I suppose it depends on why you can't or don't want to attend and what you have given as your reason. Only unreasonable if you just can't be bothered x

IamtheDevilsAvocado · 27/07/2020 09:19

Were these people supportive when your mum died?

Or are these random people who you wouldn't keep contact with unless you were family?

That would guide my decision

ErrolTheDragon · 27/07/2020 09:19

YANBU.
Over the years I've not been able to go to most of my uncle and aunts funerals for various reasons, it's just one of those things and no one should give you a hard time about it.

EhUp · 27/07/2020 09:22

Numbers allowed to attend funerals are pretty limited at the moment so it would be odd to insist on the attendance of a great neice when it sounds like your late relative has surviving children and grandchildren who would take precedence

As long as you acknowledge the loss to those who were closest to her and send a card then YANBU not to attend

Cornishbelle · 27/07/2020 09:37

@Esthermoo01 I have two children with no childcare available due to current circumstances, and I would really prefer not to take them especially 21month whirlwind toddler. I just don't think it's appropriate the older one would be very upset too. @IamtheDevilsAvocado they attended my mums funeral but I know this will sound rude but they are very dramatic in nature and I didn't feel supported as much as daunted by their behaviour as they tend to dominate these occasions, even turning up at hospital when my mum had hours to live.

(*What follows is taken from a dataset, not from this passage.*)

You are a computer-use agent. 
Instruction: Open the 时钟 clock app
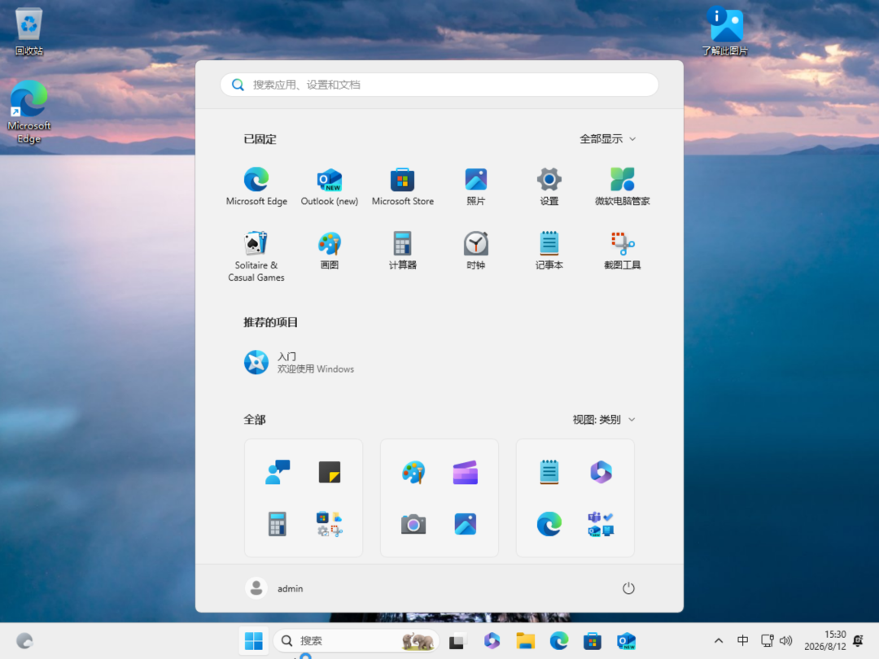pos(475,251)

I would want to support them and if they was going to be a shortage of close family or a possibility of childcare but with the current situation how is it possible? My uncle seems to be in denial about covid anyway his thought a couple of days before lockdown was try not to worry too much it is all a drama over nothing.

I am hoping to speak to her daughter and pass on my condolences and have sent a card. I just felt like my uncle is overstepping the mark, whereas the daughter of the lady in question has not even contacted me and I wouldn't have really expected her to she has close family to look after and arrangements to make

OP posts:
Esthermoo01 · 27/07/2020 10:21

@Cornishbelle the childcare reason is perfectly valid. YANBU.

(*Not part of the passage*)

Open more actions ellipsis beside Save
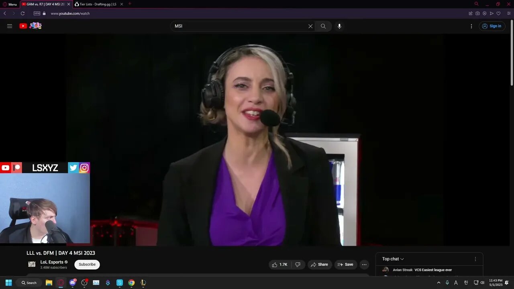This screenshot has height=289, width=514. [364, 265]
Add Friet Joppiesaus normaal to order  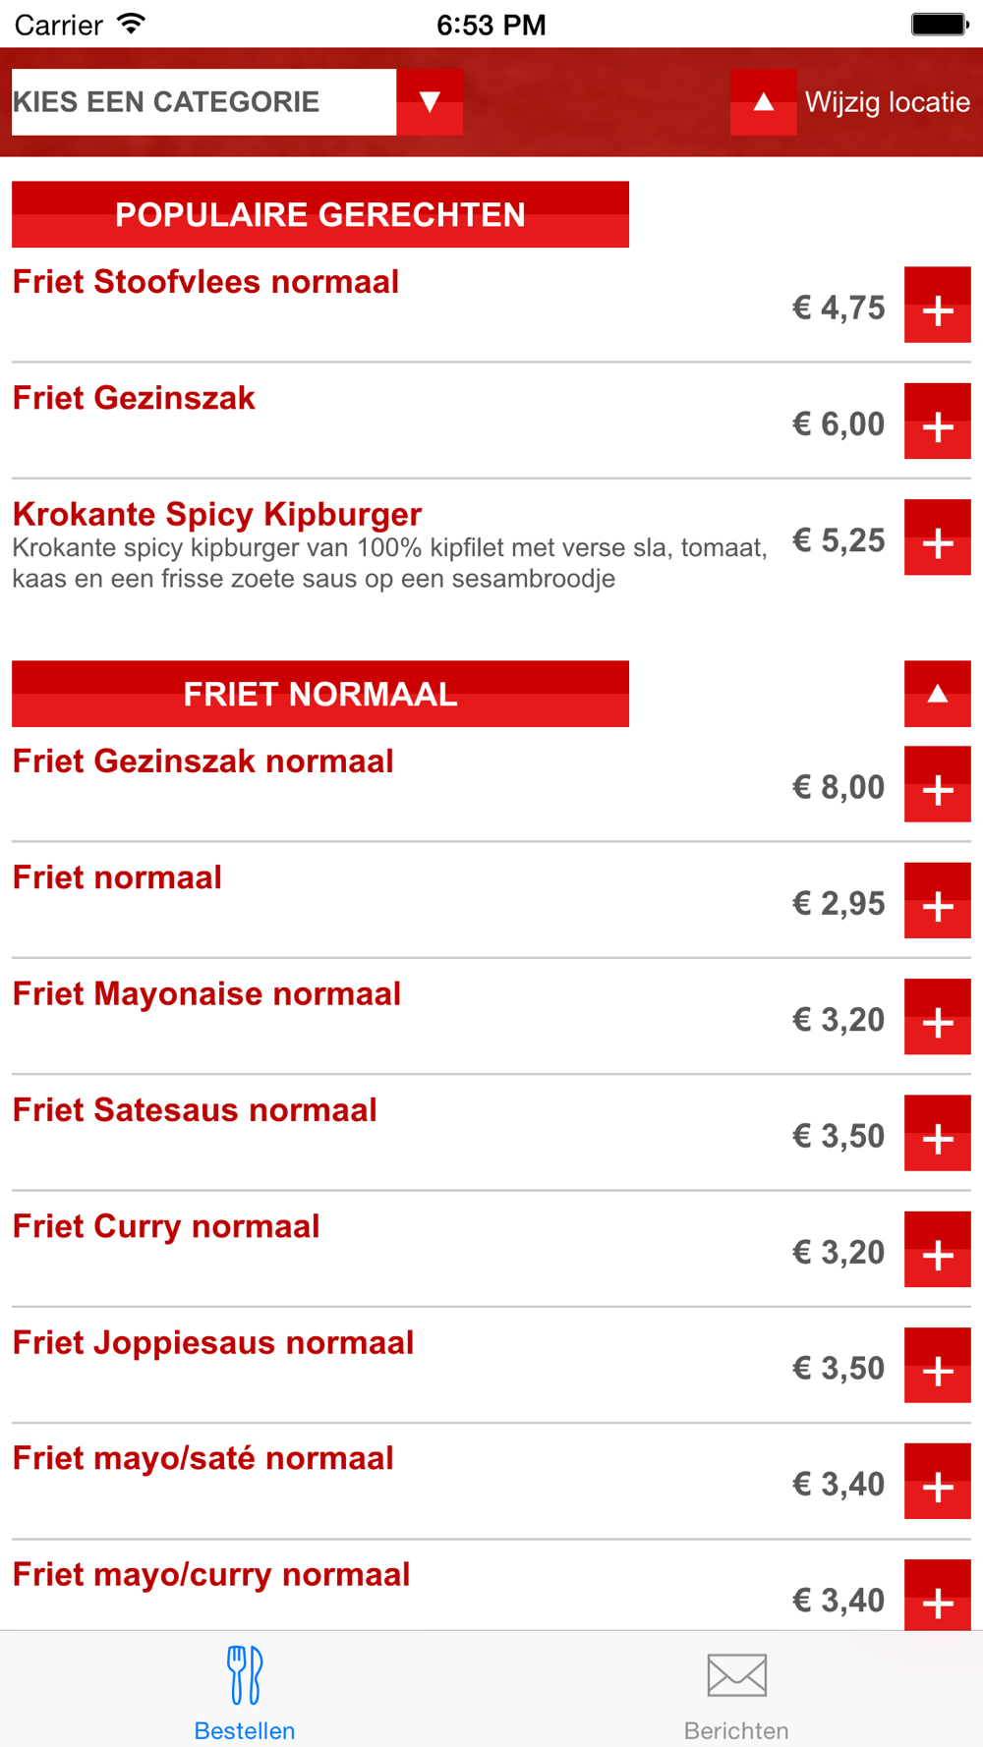(x=937, y=1366)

Orchidsindoors · 27/07/2020 11:06

You say you are awaiting a snotty response but he hasnt actually responded? If you cant go, you cant go. I wouldnt worry about it. If he sends a snotty response, ignore it.

IamMaz · 27/07/2020 11:16

Numbers will be restricted. Do you know if there would be room for you to attend anyway?
We were only allowed 10 at my MIL's graveside funeral in June.

blubberyboo · 27/07/2020 11:24

I suppose funerals are really for the living so the best approach is to consider the feelings of those closest to your aunt and how you can make them feel like she was important to you to help their grief

So you have already sent a card, on the day perhaps send another message telling them you will spend the day thinking of them. Or have a video chat with them before or after the service
Send something like a wreath or charity donation in lieu with a loving message.
Maybe a contribution to the catering arrangements
That way your presence will be felt even if you are not there and nobody should have cause for complaint

Wattagoose90 · 27/07/2020 11:25

Numbers are limited at funerals currently as previous posters have said. A lot of funerals are offering live video links.

Let the uncle know you've reached out to her daughter. Offer kind words and fond memories of her. Tell them you're aware due to limitations that others will take precedence/ask if there's a video link and ask if there's going to be a collection you can donate to in her memory?